Bucked Up adds Protein Popcorn and Cotton Candy Energy in carnival drop

Bucked Up turned its Carnival Drop into a popcorn-and-energy pitch, putting 12-gram protein popcorn in gas stations next to a one-run cotton candy can.

Sam Ortega··2 min read
Published
Listen to this article0:00 min
Bucked Up adds Protein Popcorn and Cotton Candy Energy in carnival drop
AI-generated illustration
This article contains affiliate links, marked with a blue dot. We may earn a small commission at no extra cost to you.

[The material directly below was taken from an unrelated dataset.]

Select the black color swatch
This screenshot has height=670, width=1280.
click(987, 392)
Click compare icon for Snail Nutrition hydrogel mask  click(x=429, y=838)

Bucked Up is pushing protein out of the shaker bottle and into impulse-buy territory with a Carnival Drop built around Protein Popcorn and Cotton Candy Energy. The move gives the brand a louder entry into snack aisles and checkout coolers, where a bag of popcorn can feel more natural than a conventional sports-nutrition product.

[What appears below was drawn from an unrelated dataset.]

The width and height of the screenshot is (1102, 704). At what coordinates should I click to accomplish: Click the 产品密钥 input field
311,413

Protein Popcorn is the more important piece because it is not a one-off stunt. Bucked Up is selling it as an ongoing product in Garlic Parmesan, Jalapeño Cheddar, White Cheddar and Kettle Corn. Each 2-ounce bag delivers 12 grams of protein from milk protein isolate, 150 calories per serving and 300 calories per bag, with no added sugar in three of the four flavors. Bucked Up set the price at $5.99 a bag, a number that puts it squarely in the premium snack lane rather than the diet-food aisle.

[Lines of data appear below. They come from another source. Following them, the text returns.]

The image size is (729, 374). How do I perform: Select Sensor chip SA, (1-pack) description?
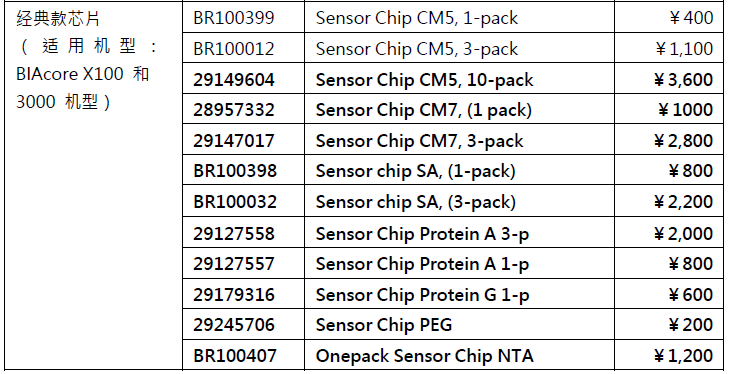[x=416, y=172]
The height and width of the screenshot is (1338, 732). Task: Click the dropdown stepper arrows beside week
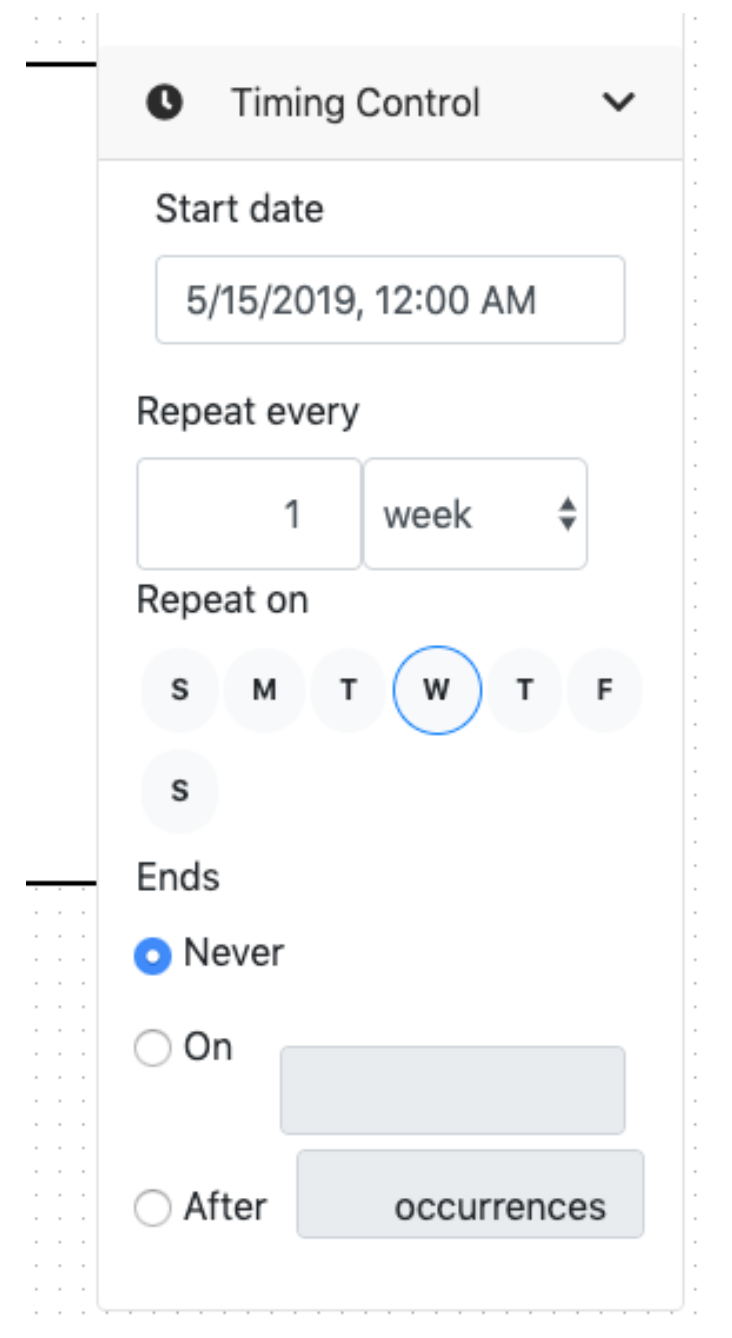[x=565, y=514]

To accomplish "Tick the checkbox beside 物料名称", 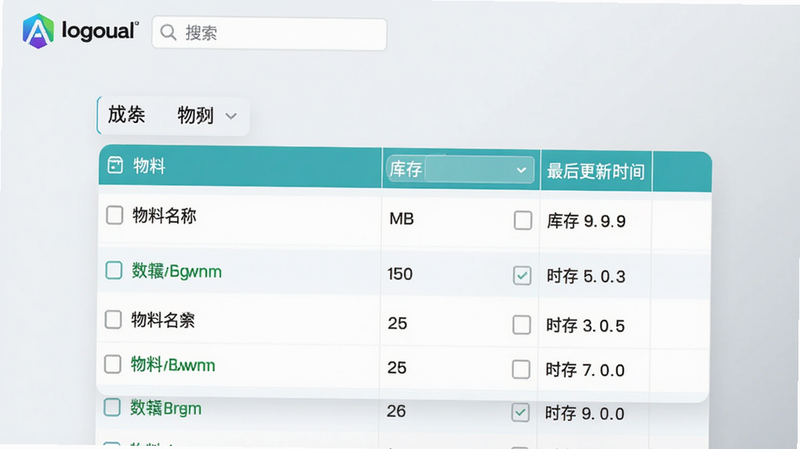I will click(x=114, y=215).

The framing matters as much as the formula. Bucked Up is calling Protein Popcorn a bold category expansion, and that is exactly what it is trying to do: stretch from performance supplements into a broader snacking platform. Ryan Gardner has made that pivot explicit by presenting the product as “real popcorn” for people who do not want snack time to feel like a setback. In practical terms, popcorn gives Bucked Up a better shot at convenience stores and gas stations than a protein product that looks too much like homework.

Cotton Candy Energy handles the novelty side of the drop. The 16-fluid-ounce can is zero sugar and has zero artificial colors, with 300 milligrams of natural caffeine plus TeaCrine, Dynamine, AlphaSize, Beta-Alanine and Huperzine A. Bucked Up says it is a single production run with no restock planned, which is the kind of scarcity play that can turn a drink into a short-lived social object before it disappears.

Related photo
Source: mma.prnewswire.com

The launch landed on May 28, 2026, and Bucked Up said the products were available immediately at convenience stores, gas stations and on buckedup.com. That distribution makes sense for a brand that says it was founded in 2016 in Salt Lake City, Utah, now sells in more than 75,000 retail locations including GNC, Vitamin Shoppe and Walmart, and claims over 100,000 stores worldwide on its own site. A 2024 Utah Business profile tied that growth to Gardner and his twin brother Jeff, who built their earlier business in affiliate marketing and lead generation before turning that playbook toward Bucked Up. The Carnival Drop shows how far the brand has moved from clean-lined pre-workout branding toward carnival-style snacking that treats protein as entertainment as much as function.

This article was produced by Prism’s automated news system from verified source data, official records, and press releases, then run through automated quality and moderation checks before publishing. The system is built and supervised by the people who set the standards it runs under. Read our full AI policy.

Did this article answer your question?